Rabobank Nederland


---

De beperkingen van zogenaamd nieuwe inzichten

17-11-2011 | Economisch

Met een zekere regelmaat wordt gesteld dat `aanvullende geldsystemen'
-- zoals de Amsterdamse Noppes -- een belangrijke rol in economie en samenleving kunnen gaan spelen. Ook het gebruik van rente wordt in bepaalde kringen verafschuwd. Door rente willen mensen almaar meer en daarmee creëren we zeepbellen. Zonder rente wordt alles beter. Min eerste reactie: vertel dat eens aan de vele spaarders die voor een kwartje rente meer hun spaargeld van de ene naar de andere bank verschuiven. Of leg het de consumentenbond met zijn vergelijkingsstaatjes eens uit.

Als de aanhangers van deze theorieën denken dat ze met een nieuw inzicht zijn gekomen moet ik hen helaas teleurstellen. De afkeer van rente is een fenomeen dat millennia teruggaat in de tijd. De liefhebber verwijs ik graag naar de afscheidsrede van Professor Hans Visser uit maart 2008. Zijn rede, ´Waarom eenvoudig als het ook ingewikkeld kan: interestvrij bankieren´ is verplicht leesvoer voor iedereen die zich op dit terrein aan de discussie wil wagen. Visser, een van de beste monetaire economen van ons land, gaat ver terug in de tijd en wijst op Perzische documenten uit 450 voor Christus, waarin wordt gesteld dat het in rekening van brengen van interest oneervol is. Dat was dus zo'n duizend jaar eerder dan de opkomst van de Islam.

Het renteverbod in de Christelijke en vooral de Joodse traditie is veel ouder. Bekend is Aristoteles met zijn renteverbod, dat eeuwenlang heeft gegolden (zij het dat het lang niet altijd werd nageleefd). Het motto van Aristoteles, kort samengevat als 'geld jongt niet', werd pas in de zestiende eeuw door kerkhervormer Calvijn op overtuigende wijze weerlegd.

Pas toen ook kon de Westerse wereld zich aan eeuwenlange stagnatie onttrekken en beginnen aan een stevige welvaartsgroei. Het rentegebruik maakt bankieren mogelijk, dat op zijn beurt een belangrijke rol speelt bij het financieren van investeringen, die op hun beurt weer cruciaal zijn voor welvaartsgroei. Ik weet het, in het huidige tijdsgewricht een wat impopulair standpunt, maar daarom niet minder waar. Tot zover het nieuwe inzicht van het rentevrije bankieren.
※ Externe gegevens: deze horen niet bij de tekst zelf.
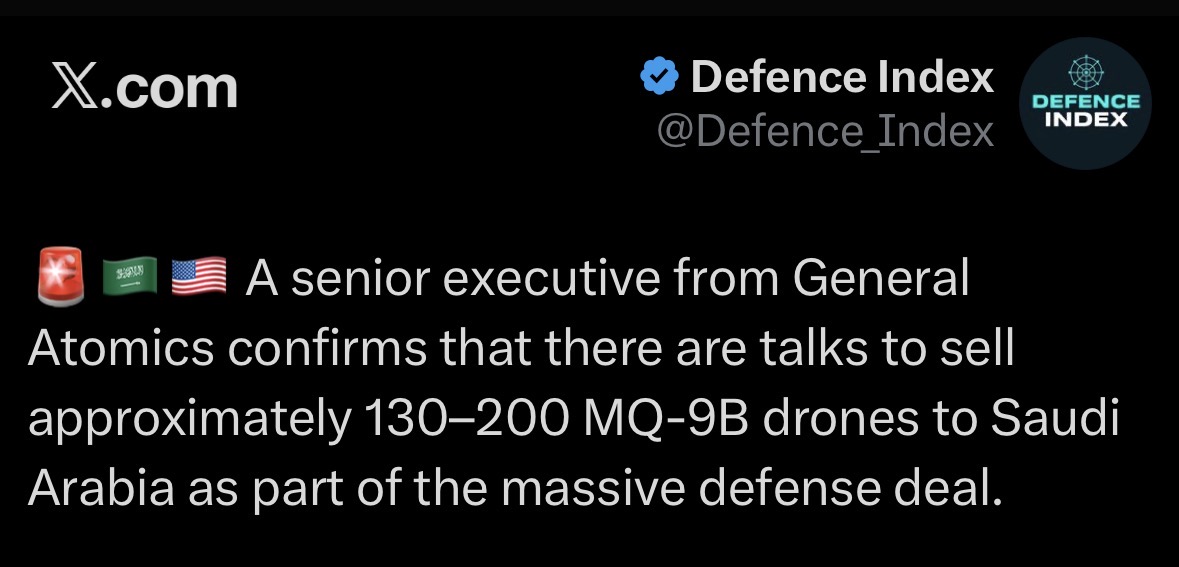Click the web emblem in the avatar
1179x567 pixels.
(1085, 73)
Ook de aanvullende geldsystemen -- als alternatief voor het reguliere geld -- zijn van alle tijden. Vaak uit nood gebeuren. U denkt toch niet dat tijdens de gouden standaard de arbeiders in gouden munten werden uitbetaald? Lokale muntjes van onduidelijke waarde, daar moesten zij het meestal mee doen. Ook niet inwisselbaar in goud of een ander edelmetaal. De Amsterdamse Noppes, een van de grotere systemen in ons land, staan wat dat betreft in een lange traditie.
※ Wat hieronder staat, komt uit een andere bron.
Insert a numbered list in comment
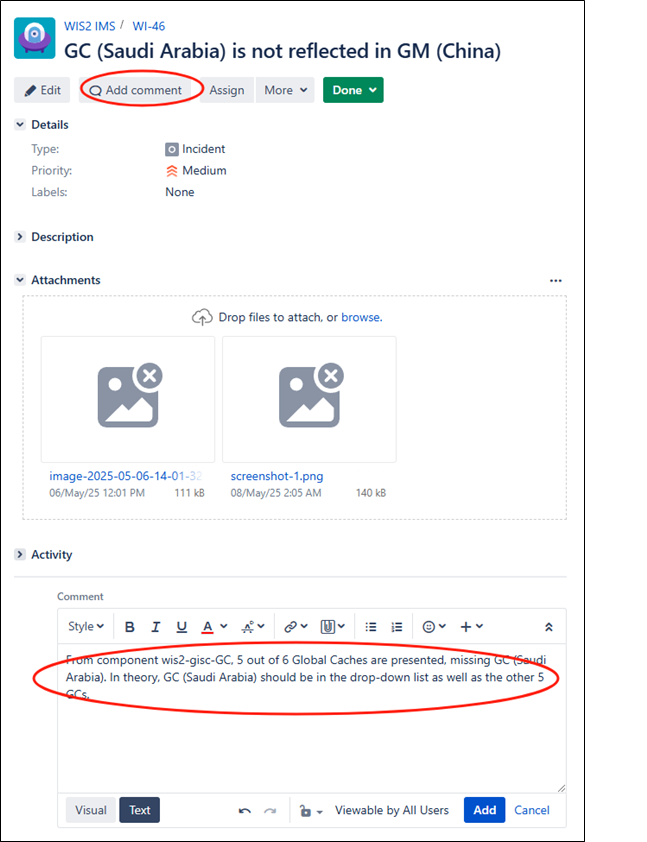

Wel zijn de aanvullende systemen naarmate het geldverkeer zich beter ontwikkelde steeds meer naar de achtergrond verschoven. Het gaat om kleine systemen naast het reguliere circuit. Voor veel van de deelnemers leveren de inkomsten uit het Noppes-circuit aanvullende inkomsten naast inkomen uit werk of uitkering. Dit blijkt alleen al uit de contributie, die men wordt geacht voor een substantieel deel in euro te voldoen. Wat verder opvalt als men de Noppes-website bekijkt is dat de nieuwe leden vrijwel altijd onder pseudoniem opereren en dat het allemaal hartstikke ondoorzichtig is. Verwacht geen jaarverslag van dit systeem, in ieder geval geen openbaar jaarverslag. En de afkeer van 'geld als schuld' die in alternatieve kringen graag wordt beleden staat niet in de weg dat de geldschepping conceptueel niet afwijkt van die in het reguliere banksysteem. Via wederzijdse schuldaanvaarding.
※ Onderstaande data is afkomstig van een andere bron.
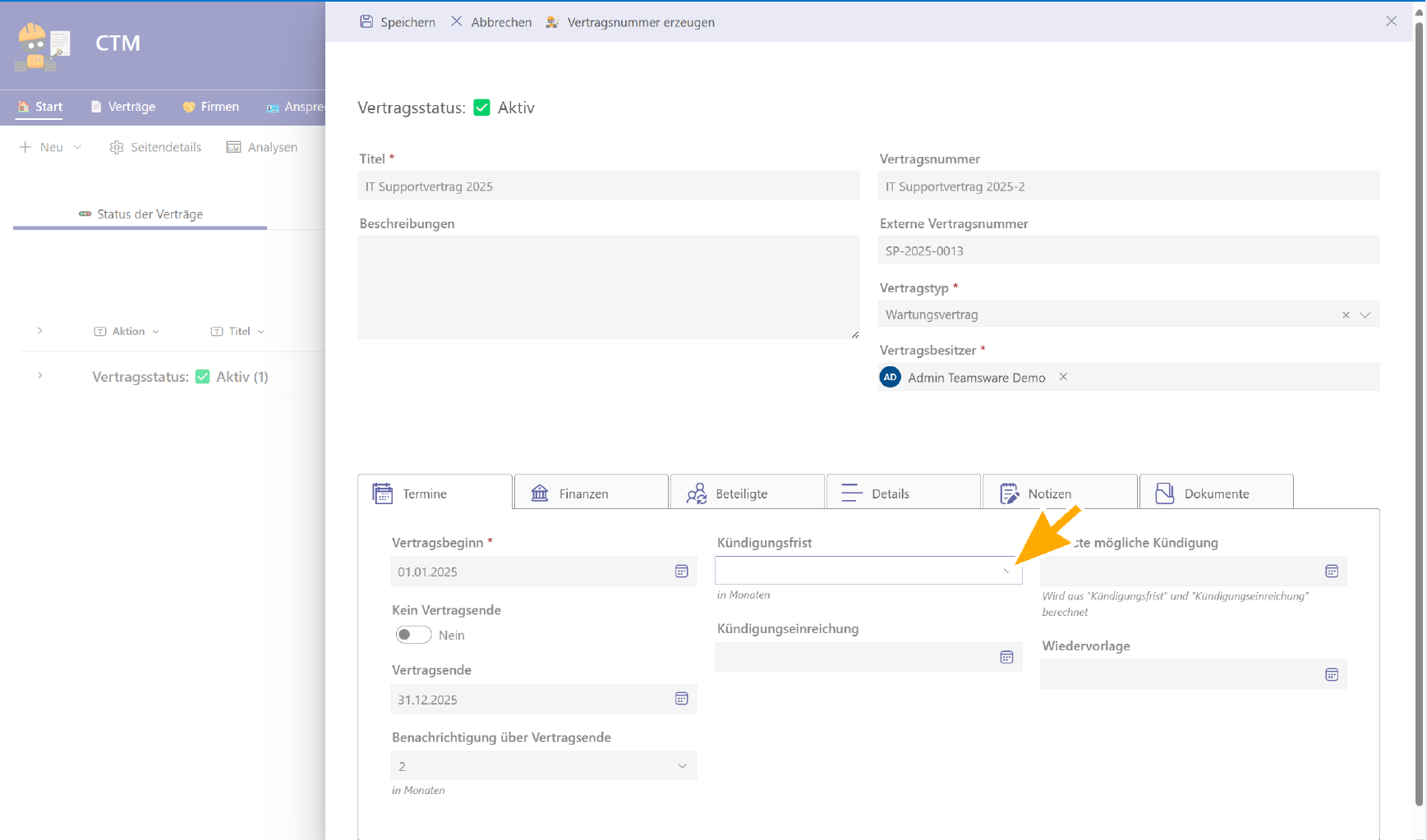Screen dimensions: 1427x840
Task: Click the Abbrechen button
Action: click(491, 22)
Aanvullende geldsystemen zijn sympathiek, kunnen voor sommige mensen een hele belangrijke rol spelen en functioneren prima als sociaal bindmiddel in kleine gemeenschappen. Maar de relevantie voor het grotere geheel is gering. Het "geld van de toekomst', zoals het ooit door Bernard Lietaer werd omschreven, dat zal het echt niet worden.